Advance Determination of Medicare Coverage (ADMC)

This is a voluntary program. Beneficiaries and suppliers are not required to submit ADMC requests, in order to submit claims. Additionally, DME MACs may not require an ADMC request as a prerequisite for submitting a claim.

What is ADMC?

A request by the supplier or beneficiary to determine in advance of delivery of an item whether payment for the item may not be made because the item is not covered when:

  • The item is a customized item,
  • The beneficiary to whom the item is to be furnished, or the supplier, requests that such advance determination be made, and
  • The item is not an inexpensive item as specified by the Secretary.

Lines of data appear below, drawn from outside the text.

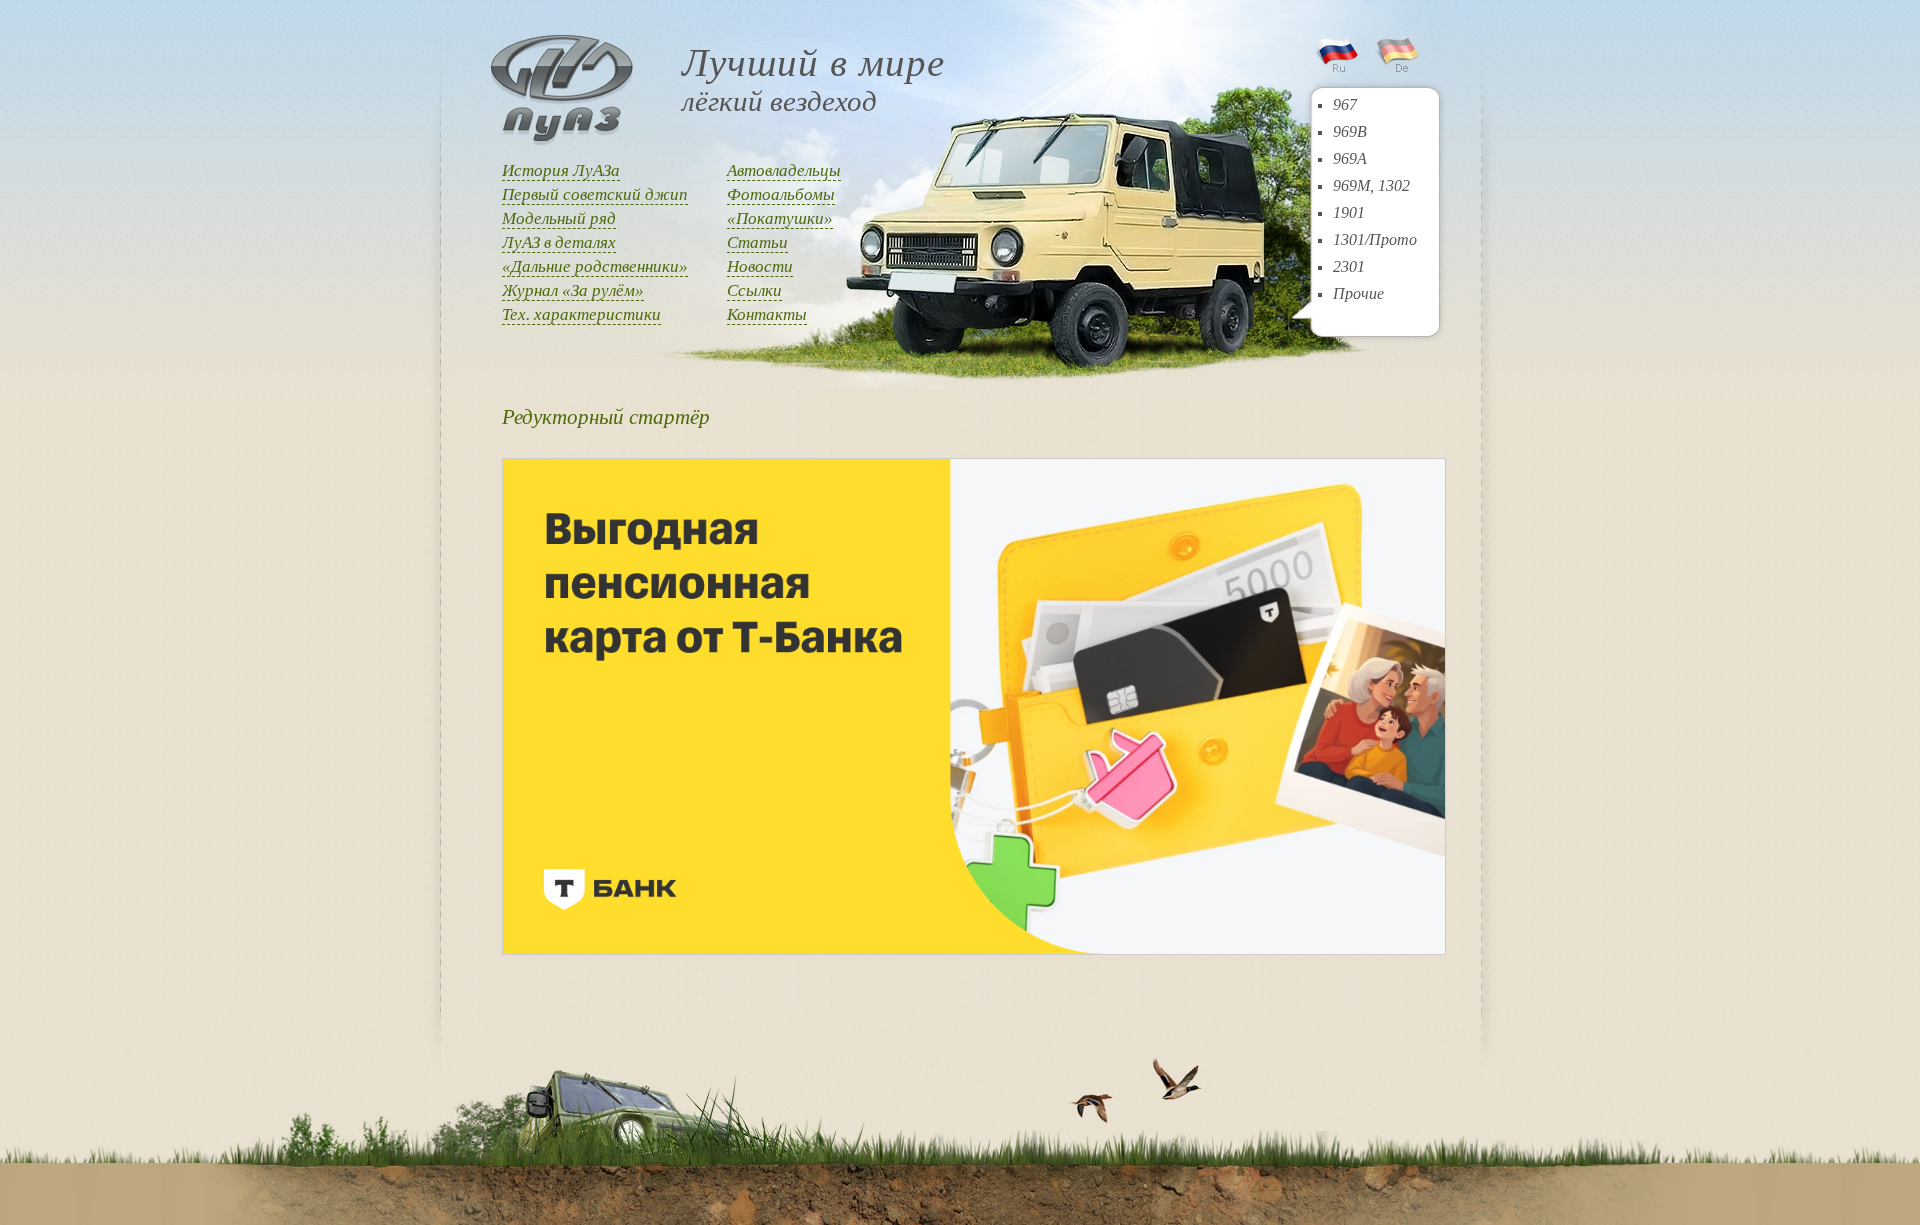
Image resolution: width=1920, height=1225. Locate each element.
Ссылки (754, 290)
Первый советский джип (595, 194)
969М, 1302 (1371, 185)
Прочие (1358, 293)
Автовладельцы (784, 170)
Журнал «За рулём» (573, 290)
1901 (1349, 212)
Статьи (757, 242)
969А (1350, 158)
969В (1350, 131)
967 (1345, 104)
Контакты (767, 314)
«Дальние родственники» (595, 266)
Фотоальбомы (781, 194)
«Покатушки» (780, 218)
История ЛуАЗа (561, 170)
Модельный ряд (559, 218)
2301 (1349, 266)
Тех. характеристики (581, 314)
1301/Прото (1375, 239)
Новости (760, 266)
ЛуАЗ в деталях (559, 242)
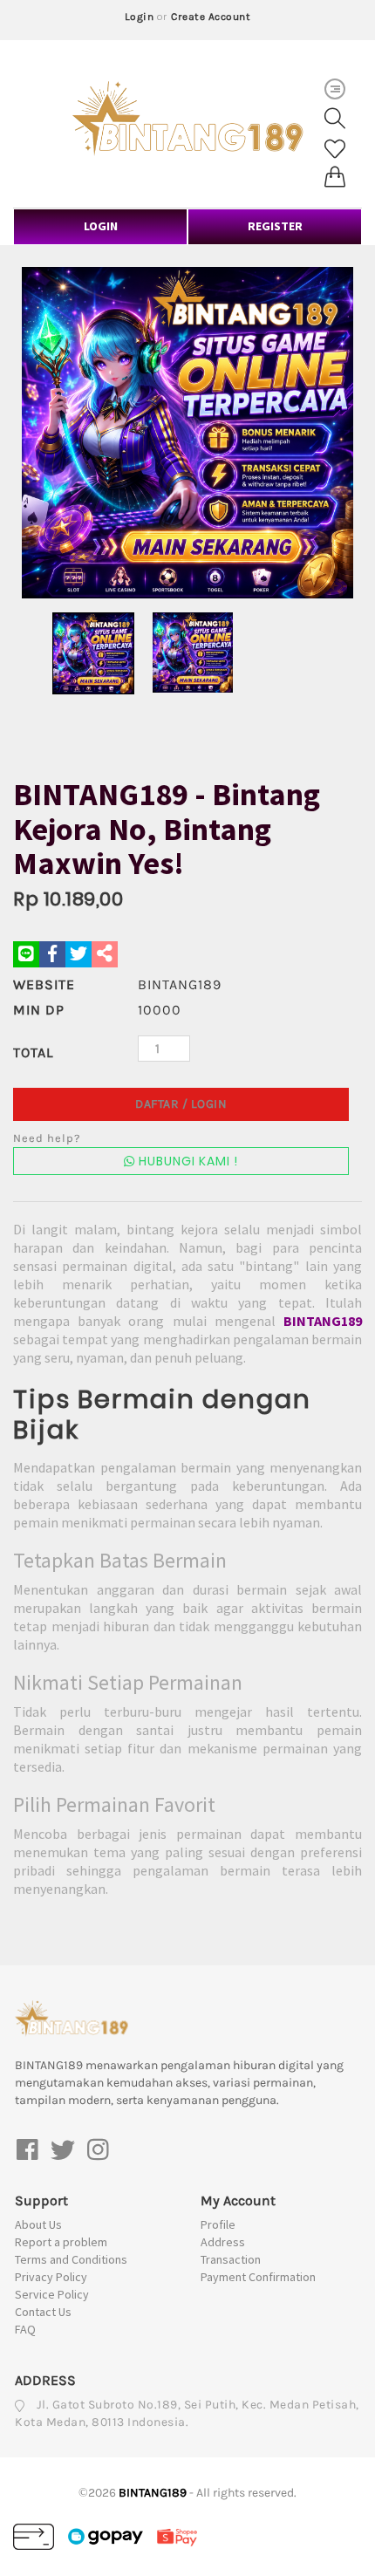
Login (139, 16)
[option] (187, 432)
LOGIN (101, 226)
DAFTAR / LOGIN (181, 1104)
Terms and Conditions (71, 2259)
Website (44, 984)
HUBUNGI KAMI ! (186, 1161)
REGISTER (275, 226)
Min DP (39, 1009)
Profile (218, 2224)
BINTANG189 (322, 1320)
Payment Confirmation (258, 2277)
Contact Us (43, 2312)
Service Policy (52, 2294)
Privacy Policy (51, 2277)
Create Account (210, 16)
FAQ (25, 2329)
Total (33, 1052)
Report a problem (61, 2242)
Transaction (231, 2259)
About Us (38, 2224)
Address (223, 2242)
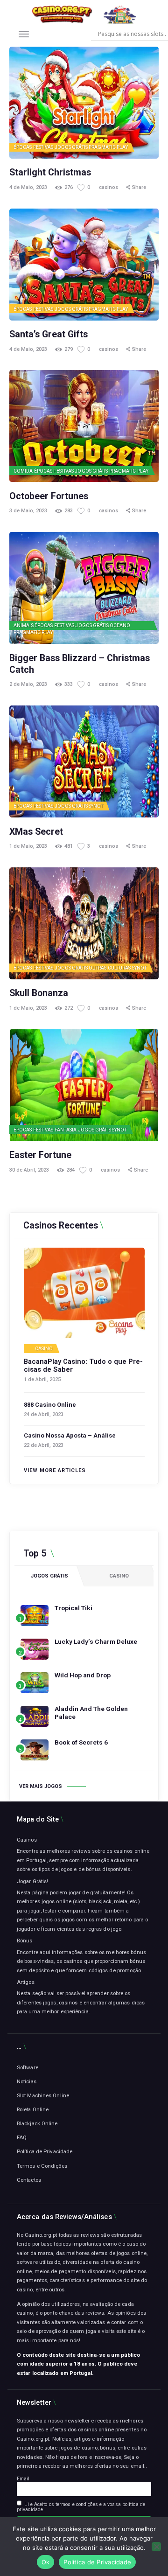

Several DME items are customized and are quite costly to purchase, therefore beneficiaries and suppliers can request an Advance Determination of Medicare Coverage (ADMC). It is important to note that ADMCs are not initial determinations as defined at 42 CFR 405.920 and 405.924, because no request for payment is being made. As such, an ADMC cannot be appealed.

Eligible HCPCS

Manual Wheelchairs

  • Ultra-lightweight: K0005
  • Tilt in Space: E1161, E1231, E1232, E1233 and E1234
  • Custom: K0008
  • Other: K0009

Power Wheelchairs

  • Group 5 Single Power Option or Multiple Power Options
    • K0890 and K0891
  • Custom: K0013

ADMC Request

  • The ADMC request is sent with a coversheet and faxed or mailed to Noridian Healthcare Solutions with the documentation listed on the coversheet. Once a request is received, the DME MAC shall determine if there is sufficient medical documentation that supports whether the item is reasonable and necessary. The DME MAC shall render an advance determination of Medicare coverage within 30 calendar days in writing with their decision, be it affirmative or negative.
  • Requests for appropriate items received without documentation to support coverage will be denied as not meeting the medical necessity requirements Medicare has established for the item.

ADMC Process

Once a request is received, the DME MAC shall determine if there is sufficient medical documentation that supports whether the item is reasonable and necessary. In addition, a review of the beneficiary's claims' history should be conducted in order to determine whether any other reason exists to cause the claim to be denied, e.g., whether same or similar equipment has already been provided.

Upon receipt of a request, the DME MAC shall render an advance determination of Medicare coverage within 30 calendar days. DME MACs shall provide the requestor with their decision, be it affirmative or negative, in writing.

Upon receiving an ADMC request, the DME MAC will review the information submitted with the request to determine if:

  • A benefit category exists,
  • A statutory exclusion exists, and
  • The item is reasonable and necessary.

ADMC MR Decisions

An approved ADMC decision provides the supplier and the beneficiary assurance that the beneficiary will meet the medical necessity requirements Medicare has established for the item. This assurance is based on the information submitted with the request.

An approved ADMC decision does not provide assurance that the beneficiary meets Medicare eligibility requirements, nor does it assure that any other Medicare requirements (MSP, etc.) have been met. An approved ADMC decision also does not guarantee the price that Medicare will pay for the item. Only upon submission of a complete claim can the DME MAC make a full and complete determination.

A KX modifier may be added to the code on the claim for a power mobility device for an affirmative ADMC decision.

An affirmative ADMC decision is valid for a period of six months from the date the decision is rendered. Beneficiaries who require customized DME are subject to rapid changes in medical condition, which may allow the need for a particular item. For this reason, the date the item was provided to the beneficiary cannot be more than six months after the date the ADMC decision was rendered.

A negative ADMC decision indicates to the supplier and the beneficiary that the beneficiary does not meet the medical necessity requirements Medicare has established for the item. The negative decision is based on the information submitted with the request and should indicate why the request was denied.

Requests may be resubmitted once during a six-month period for a negative ADMC decision if additional medical documentation is supplied.

The DME MACs provide their decision to the requestor in writing, whether affirmative or negative. That information can be found through the Interactive Voice Response (IVR) system, Prior Authorization function, and speaking a verbal response of prior or a touch tone response of 1. The information that can be obtained is:

  • Receipt Date
  • Status (pending, affirmed, denied)
  • Tracking Number

Questions

If suppliers have additional questions, call the Pre-Claim Hotline regarding the ADMC process or any negative or affirmative decisions.

Acceptable use of the hotline includes questions a supplier may have during the preparation of an ADMC submission, questions on a decision that was received or information on coverage criteria.

When calling the hotline number, the caller will be directed to a voicemail. He/she must provide the below information.

  • Beneficiary Name
  • Supplier Name
  • Phone Number
  • Hours of availability and time zone
  • Beneficiary Medicare Number or Medicare Beneficiary Identifier (MBI), if applicable
  • Brief description of the question/issue

A Clinical Reviewer will return each voicemail within five business days.